Urteilsauszug:
——

176    Ferner ist darauf hinzuweisen, dass die EMSA in diesem Schreiben die Anzahl der dem Angebot der Klägerin für jedes Zuschlagskriterium zugeteilten Punkte sowie das Endergebnis für das Preis-Leistungs-Verhältnis ihres Angebots angegeben hat, das 68,89 von 100 Punkten betrug, während das Angebot des ausgewählten Bieters 79,33 von 100 Punkten erreichte. Hinsichtlich des Angebots des ausgewählten Bieters enthält das Schreiben, dessen Inhalt vorstehend in Randnr. 27 wiedergegeben ist, eine genaue Analyse.

177    Aus den Akten geht hervor, dass die Informationen, die mit der bei der Durchführung des Projekts angewandten Methodik, der Aufgabenbeschreibung, der vorgeschlagenen Anzahl von Manntagen sowie den Vertragsleistungen verbunden sind, die Bewertung des Angebots des ausgewählten Bieters anhand des ersten Kriteriums betreffen, während sich die Informationen zum Verständnis des Projekts und zur vorgeschlagenen Dienstgütevereinbarung auf das zweite und das dritte Zuschlagskriterium beziehen.

178    Außerdem sind diese Informationen im Zusammenhang mit Nr. 3 der Verdingungsunterlagen zu verstehen, die eine Reihe von genauen Angaben für das Angebot vorgibt, vor allem die bereitgestellten Mittel, das Gantt-Diagramm, die Aufteilung der Aufgaben, die vorgeschlagene Zahl der Manntage sowie die nach Art der Aufgabe bestimmten Vertragsleistungen (siehe vorstehend, Randnr. 150). Da die Klägerin, wie die Abfassung ihres Angebots belegt, eine vertiefte Kenntnis der Verdingungsunterlagen besaß, war sie in der Lage, daraus die Vorteile des ausgewählten Angebots abzuleiten.

179    Angesichts aller dieser Informationen sowie der Angaben zu der ihrem Angebot für jedes Kriterium zugeteilten Punktzahl war die Klägerin in der Lage, nicht nur die Schwächen ihres Angebots und damit die Gründe für seine Ablehnung zu erkennen, nämlich, dass sie bei zwei Zuschlagskriterien nicht das erforderliche Qualitätsniveau erreichte, sondern auch das Gesamtergebnis der Beurteilung ihres Angebots (68,69 von 100 Punkten) mit dem des ausgewählten Angebots (79,33 von 100 Punkten) zu vergleichen (vgl. in diesem Sinne Urteil vom 12. Juli 2007, Evropaïki Dynamiki/Kommission, oben in Randnr. 85 angeführt, Randnr. 75 und die dort angeführte Rechtsprechung).

180    Im Übrigen ergibt sich aus den Angaben in diesem Schreiben insgesamt, dass das Angebot der Klägerin weder die für das erste („vorgeschlagene Methodik für das Projekt“) und das dritte („Qualität der operationellen Dienstleistungen“) Zuschlagskriterium verlangte Mindestpunktzahl noch überhaupt das erforderliche Gesamtergebnis von mindestens 70 von 100 Punkten erreicht hatte, während nach den Ausführungen in den Verdingungsunterlagen nur die Angebote, die die erforderliche Mindestschwelle erreichten, bei der Vergabe des fraglichen Auftrags berücksichtigt werden sollten.

——

Bereitgestelltes Material:
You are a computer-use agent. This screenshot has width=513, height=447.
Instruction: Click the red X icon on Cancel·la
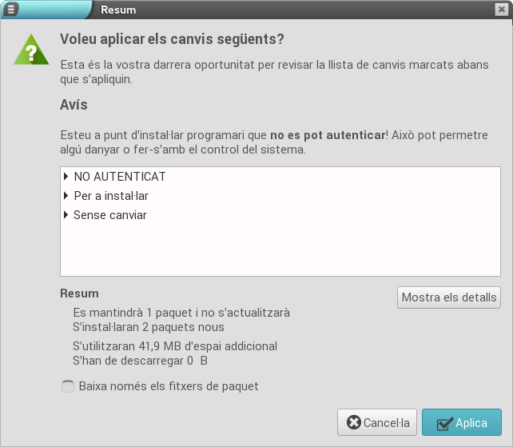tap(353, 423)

——

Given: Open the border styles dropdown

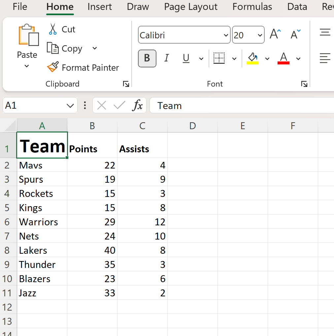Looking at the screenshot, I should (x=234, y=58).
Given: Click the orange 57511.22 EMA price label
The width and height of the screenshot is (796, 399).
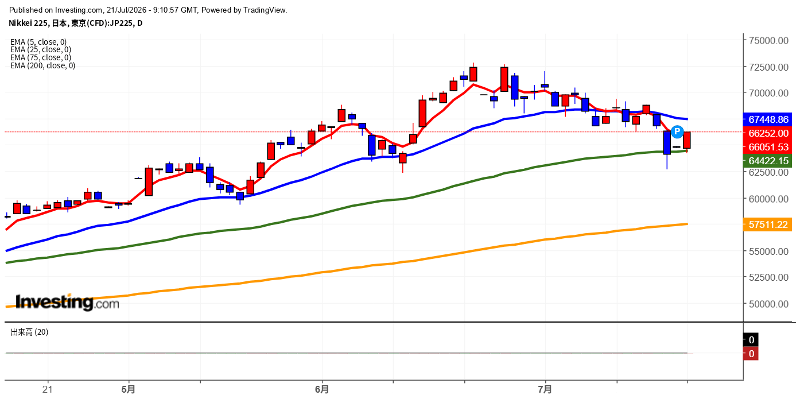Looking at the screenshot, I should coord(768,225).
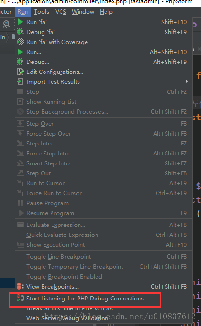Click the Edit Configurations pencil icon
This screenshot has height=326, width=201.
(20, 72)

——

Ihre Aufgaben:
1. Entscheiden Sie, ob die folgenden Aussagen mit dem Urteilsauszug zur Angebotsbewertung übereinstimmen. Geben Sie jeweils Ja oder Nein an und belegen Sie es mit den entscheidenden Worten des Urteilsauszugs als wörtliches Zitat: (a) Das Angebot des ausgewählten Bieters erreichte 79,33 von 100 Punkten. (b) Nach den Verdingungsunterlagen sollten auch Angebote unterhalb der Mindestschwelle bei der Vergabe berücksichtigt werden. (c) Das erforderliche Gesamtergebnis lag bei mindestens 70 von 100 Punkten.
2. Führen Sie den Urteilsauszug zur Angebotsbewertung im Anschluss an seinen letzten Satz weiter.

Geordnete Ergebnisse:
1.
(a) Ja: „während das Angebot des ausgewählten Bieters 79,33 von 100 Punkten erreichte“
(b) Nein: „nur die Angebote, die die erforderliche Mindestschwelle erreichten, bei der Vergabe des fraglichen Auftrags berücksichtigt werden sollten“
(c) Ja: „das erforderliche Gesamtergebnis von mindestens 70 von 100 Punkten“

2.
181    Aus alledem ist zu schließen, dass eine solche Begründung es der Klägerin ermöglichte, ihre Rechte vor dem Gericht geltend zu machen, und diesem, seine Kontrollaufgabe hinsichtlich der Ablehnung des Angebots wahrzunehmen. Daher ist der vorliegende Klagegrund, soweit er das Ausschreibungsverfahren C‑1/01/04 betrifft, als unbegründet zurückzuweisen.

 Zum dritten Klagegrund: offensichtliche Beurteilungsfehler der EMSA

 Vorbringen der Parteien

182    In ihrer Klageschrift macht die Klägerin geltend, die EMSA habe einen offensichtlichen Beurteilungsfehler begangen, indem sie die Qualität ihres Angebots nicht richtig und nicht objektiv beurteilt habe und zu dem Ergebnis gekommen sei, dass diese unter der des ausgewählten Bieters liege.

183    Außerdem sei offensichtlich, dass die Entscheidung des Bewertungsausschusses auf ungenaue Annahmen gestützt sei, da die EMSA keine objektive, im Voraus festgelegte und den Bietern bekannte Methodik verfolgt habe.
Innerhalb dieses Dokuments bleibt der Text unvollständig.